Exercise ▸
Lines from the beginning of the data below through the one containing "1100x730 pixels." are to be printed exactly as they appear.

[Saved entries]
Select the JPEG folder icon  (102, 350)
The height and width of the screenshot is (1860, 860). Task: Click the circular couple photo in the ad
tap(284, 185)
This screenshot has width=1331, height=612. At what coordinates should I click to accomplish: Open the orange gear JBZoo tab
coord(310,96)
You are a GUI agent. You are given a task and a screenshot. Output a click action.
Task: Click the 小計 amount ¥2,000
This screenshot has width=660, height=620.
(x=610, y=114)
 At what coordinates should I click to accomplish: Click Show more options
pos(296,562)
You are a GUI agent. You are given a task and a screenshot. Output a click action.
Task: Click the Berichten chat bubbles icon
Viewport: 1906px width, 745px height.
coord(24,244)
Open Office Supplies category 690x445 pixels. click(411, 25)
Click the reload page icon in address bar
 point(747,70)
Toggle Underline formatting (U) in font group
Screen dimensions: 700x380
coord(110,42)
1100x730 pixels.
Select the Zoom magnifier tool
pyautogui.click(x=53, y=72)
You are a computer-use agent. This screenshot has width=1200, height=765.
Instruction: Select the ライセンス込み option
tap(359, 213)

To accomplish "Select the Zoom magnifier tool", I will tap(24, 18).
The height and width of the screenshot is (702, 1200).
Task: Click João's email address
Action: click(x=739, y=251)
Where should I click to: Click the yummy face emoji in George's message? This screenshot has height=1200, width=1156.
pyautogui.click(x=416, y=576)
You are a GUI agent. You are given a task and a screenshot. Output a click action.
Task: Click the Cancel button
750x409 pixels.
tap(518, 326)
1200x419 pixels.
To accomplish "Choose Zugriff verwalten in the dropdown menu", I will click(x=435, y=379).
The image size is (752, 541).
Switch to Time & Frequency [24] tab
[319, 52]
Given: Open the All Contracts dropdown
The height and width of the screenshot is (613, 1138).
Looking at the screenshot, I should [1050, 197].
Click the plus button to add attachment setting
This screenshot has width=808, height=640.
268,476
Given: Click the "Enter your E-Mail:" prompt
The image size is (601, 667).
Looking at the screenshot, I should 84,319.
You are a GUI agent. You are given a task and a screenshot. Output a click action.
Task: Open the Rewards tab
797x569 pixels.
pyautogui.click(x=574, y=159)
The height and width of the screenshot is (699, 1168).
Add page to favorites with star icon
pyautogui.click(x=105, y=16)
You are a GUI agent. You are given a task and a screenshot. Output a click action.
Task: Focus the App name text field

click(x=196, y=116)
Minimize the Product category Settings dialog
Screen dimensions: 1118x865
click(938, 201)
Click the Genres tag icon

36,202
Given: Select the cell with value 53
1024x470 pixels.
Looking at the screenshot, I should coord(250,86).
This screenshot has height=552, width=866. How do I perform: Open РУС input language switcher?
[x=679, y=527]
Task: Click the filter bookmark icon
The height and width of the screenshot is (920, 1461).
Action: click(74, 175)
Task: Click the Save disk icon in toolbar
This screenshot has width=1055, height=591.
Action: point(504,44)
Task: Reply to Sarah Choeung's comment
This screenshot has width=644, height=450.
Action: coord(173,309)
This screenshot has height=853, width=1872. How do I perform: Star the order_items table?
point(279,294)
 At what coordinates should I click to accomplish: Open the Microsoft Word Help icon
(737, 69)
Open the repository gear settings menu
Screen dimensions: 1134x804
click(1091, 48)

Problem solution ▸
Select the JPEG folder icon  (102, 350)
The height and width of the screenshot is (1860, 860). Task: Click the circular couple photo in the ad
tap(284, 185)
This screenshot has width=1331, height=612. At what coordinates should I click to accomplish: Open the orange gear JBZoo tab
coord(310,96)
You are a GUI agent. You are given a task and a screenshot. Output a click action.
Task: Click the 小計 amount ¥2,000
This screenshot has width=660, height=620.
(x=610, y=114)
 At what coordinates should I click to accomplish: Click Show more options
pos(296,562)
You are a GUI agent. You are given a task and a screenshot. Output a click action.
Task: Click the Berichten chat bubbles icon
Viewport: 1906px width, 745px height.
coord(24,244)
Open Office Supplies category 690x445 pixels. click(411, 25)
Click the reload page icon in address bar
 point(747,70)
Toggle Underline formatting (U) in font group
Screen dimensions: 700x380
coord(110,42)
1100x730 pixels.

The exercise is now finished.